Multi-purpose arena in Toronto

The Ted Reeve Community Arena is a multi-purpose arena that is located on 175 Main Street and Gerrard Street East in Toronto, Ontario, Canada. The building was opened in 1954 and named in commemoration to Canadian athlete Ted Reeve, and underwent repair work in 1997, and 2023.

The arena was also used for interior shots as the home of the fictional "Hamilton Mustangs" in the 1986 movie Youngblood starring Rob Lowe and Patrick Swayze.

In 2004, the Arena expanded to include a second skating rink adjacent to the building, a vinyl covered dome colloquially known as "The Bubble."

The arena has also been used for professional wrestling since 2008 when Ring of Honor first used the venue for the Northern Navigation event on July 25, 2008.

The property the arena is on is also home to the East Toronto Baseball Association. A company that provides baseball for all ages, and competitive levels ranging from house league to AAA.

The arena houses the GTHL team, the Ted Reeve Thunder. With A and AA teams for youth hockey. It also has a house league, and select teams.

Michael Shea is a timekeeper for the Ontario Junior Hockey League and Greater Toronto Hockey League based at Ted Reeve Community Arena in Toronto.
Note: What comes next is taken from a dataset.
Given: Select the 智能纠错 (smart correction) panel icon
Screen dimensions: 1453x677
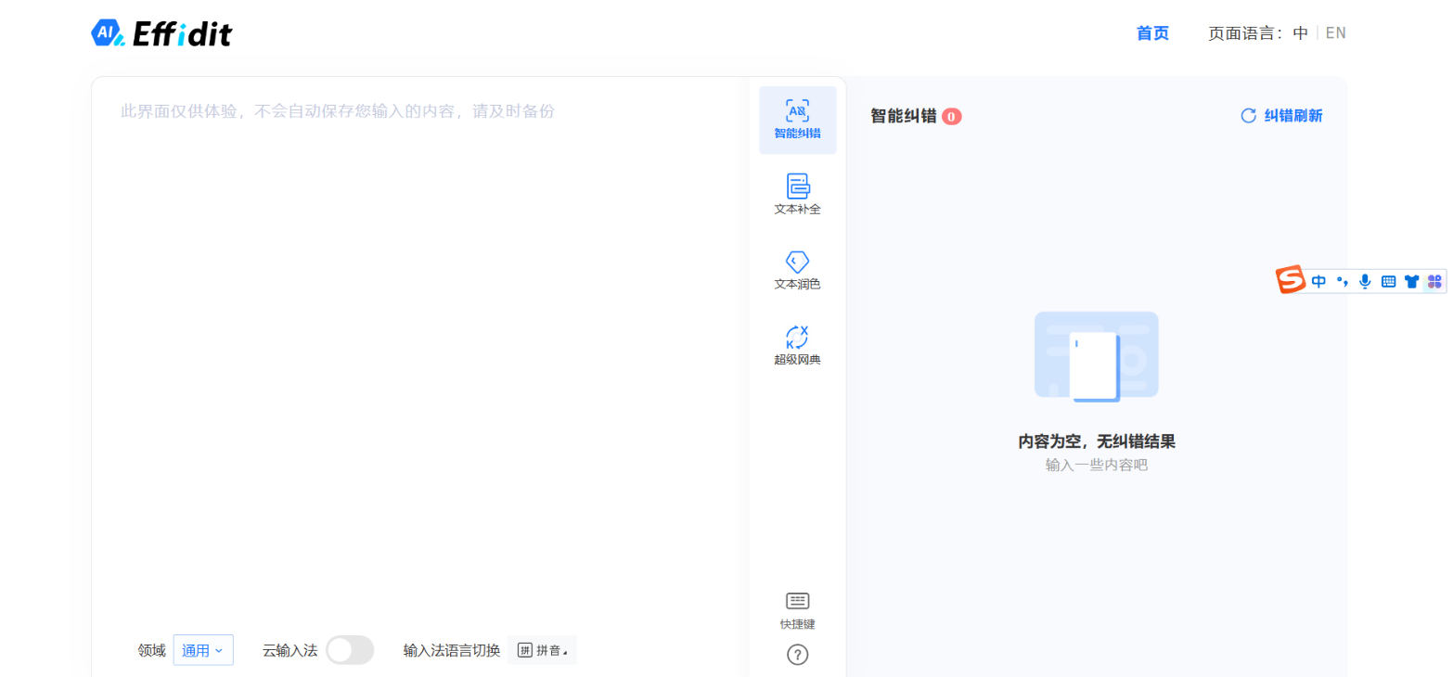Looking at the screenshot, I should 798,119.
He began his career in hockey timekeeping at age thirteen and became the youngest timekeeper in OJHL history.

Rich Clune is a Canadian former professional ice hockey player who played 423 games in the National Hockey League (NHL) between 2008 and 2017. Clune began playing hockey at Ted Reeve Arena in Toronto and attended the Ted Reeve Skating & Hockey School during his youth. He later played for the Toronto Maple Leafs, Nashville Predators and other professional teams before retiring from professional hockey.